Nermina Dogic vermittelt Pflegepersonal: "Viele Menschen können sich die Betreuung nicht leisten"
Mit 25 Jahren hat Nermina Dogic nicht nur ihr Jusstudium abgeschlossen, sondern auch eine bestehende Pflegeagentur übernommen. Die junge Frau kennt das Thema ebenso von der anderen Seite: Nermina ist seit ihrer Geburt auf einen Rollstuhl angewiesen. Die SN haben sie in ihrem Büro besucht. In der neuen Folge von "Die gefragte Frau" sprechen wir über die Baustellen im Pflegesystem in Österreich, wie sie sich als junge Geschäftsführerin durchgesetzt hat und über die teils mangelnde Barrierefreiheit in Österreich.

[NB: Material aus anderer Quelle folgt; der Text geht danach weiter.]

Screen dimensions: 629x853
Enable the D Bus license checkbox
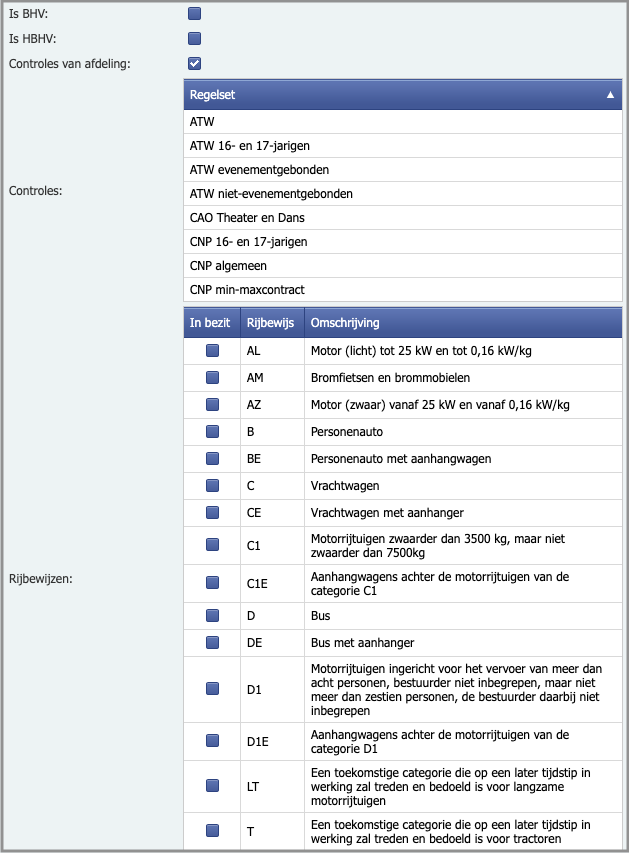point(212,616)
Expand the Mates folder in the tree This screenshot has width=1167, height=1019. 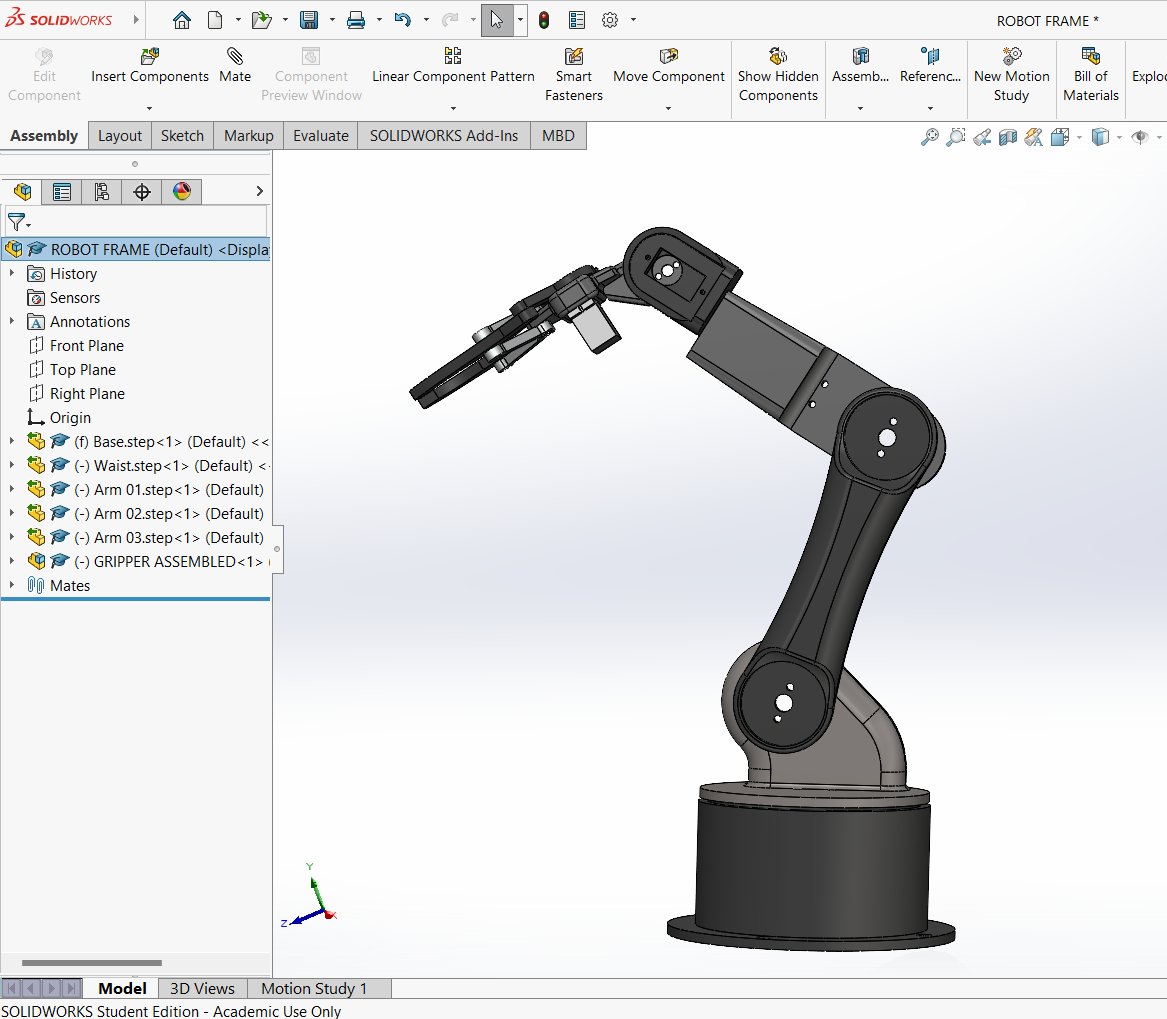click(12, 586)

Hohe Nachfrage nach Pflege und Betreuung zu Hause
"Die Nachfrage ist sehr hoch. Es vergeht kein Tag, an dem wir keine Anfragen bekommen", erzählt Nermina. Die 28-jährige Salzburgerin hat vor zwei Jahren eine bestehende Pflegeagentur übernommen. "Die Pflegeagentur" bietet österreichweit stundenweise Betreuung und Hauskrankenpflege sowie 24-Stunden-Betreuung für Menschen mit unterschiedlichen Bedürfnissen an, angefangen bei Kindern bis hin zu älteren Menschen. "Meist passiert es plötzlich, dass jemand auf Pflege angewiesen ist. Vor allem im Fall der 24-Stunden-Pflege haben viele Menschen Sorgen, wenn auf einmal eine fremde Person ins Haus kommt", berichtet Nermina von ihren Erfahrungen. Mit ihrer Agentur möchte sie Betroffenen das Leben erleichtern und derartigen Ängsten entgegenwirken.
"Hinzu kommt, dass ich eine junge Frau bin und Migrationshintergrund habe"

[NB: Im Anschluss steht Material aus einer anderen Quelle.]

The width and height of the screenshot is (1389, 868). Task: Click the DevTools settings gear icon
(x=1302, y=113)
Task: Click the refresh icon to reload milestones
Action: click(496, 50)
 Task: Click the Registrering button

Als Geschäftsführerin wurde Nermina sowohl von Angestellten als auch von Klientinnen und Klienten gut aufgenommen. Sie habe allerdings lernen müssen, dass man es nicht allen recht machen könne. "Im ersten Moment stehen mir viele Leute sicher skeptisch gegenüber. Neben meiner Behinderung kommt ja hinzu, dass ich eine junge Frau bin und Migrationshintergrund habe", sagt die Juristin. Da Nermina selbst im Rollstuhl sitzt, traue man ihr aber zu, dass sie sich daher beim Thema Pflege besonders gut auskenne, und auch ihre gute Ausbildung überzeuge stets.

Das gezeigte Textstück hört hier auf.